Já sabíamos que Cohen estava em boa forma. Afinal, da última vez que passou por cá, em 2010, com um concerto no Pavilhão Atlântico, fez muito mais do que limitar-se a picar o ponto - as cerca de três horas de atuação nunca soaram a frete nem para ele nem para o público, ainda que a digressão tenha sido consequência, pelo menos em parte, do desfalque de milhões levado a cabo pela sua ex-manager, deixando-o na bancarrota em 2005.
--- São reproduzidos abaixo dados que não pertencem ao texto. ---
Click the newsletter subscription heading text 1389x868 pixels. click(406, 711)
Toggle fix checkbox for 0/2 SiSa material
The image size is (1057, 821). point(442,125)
Do que já não estaríamos tão certos era que essa vitalidade em palco tivesse correspondência na inspiração para novas composições. Se não faltaram discos e DVDs ao vivo nos últimos anos, o registo de originais mais recente, "Dear Heather", datava de 2004. Agora, quase dez anos depois, muitas modas musicais podem já ter nascido e morrido mas Cohen, esse, mantém-se igual asi próprio. "Old Ideas" não começa propriamente onde o anterior terminou - até porque é um dos discos do canadiano mais minimalistas em muito tempo -, embora a marca de quem o assina seja, como sempre, inegável e inimitável.

As regras da atração

Basta ouvirmos os primeiros versos do tema de abertura para percebermos que, apesar do relativo pousio criativo, Cohen não perdeu o sentido de humor - neste caso, um humor mais auto-depreciativo do que nunca. "I love to speak with Leonard/ He's asportsman and a shepherd/ He's a lazy bastard/ Living in a suit", canta no arranque de "Going Home", canção em que parece sentir-se em casa ao abordar temas habituais na sua obra: amor, sacrifício, derrota. Ou ainda desejo e morte, que dançam a partir dos sussurros de "Darkness", primeiro avanço para o disco e um dos seus momentos mais insinuantes - e também dos mais crus, sugerindo que este pode ser um álbum de despedida em confissões como "I got no future/ I know my days are few/ The present's not that pleasant/ Just a lot of things to do".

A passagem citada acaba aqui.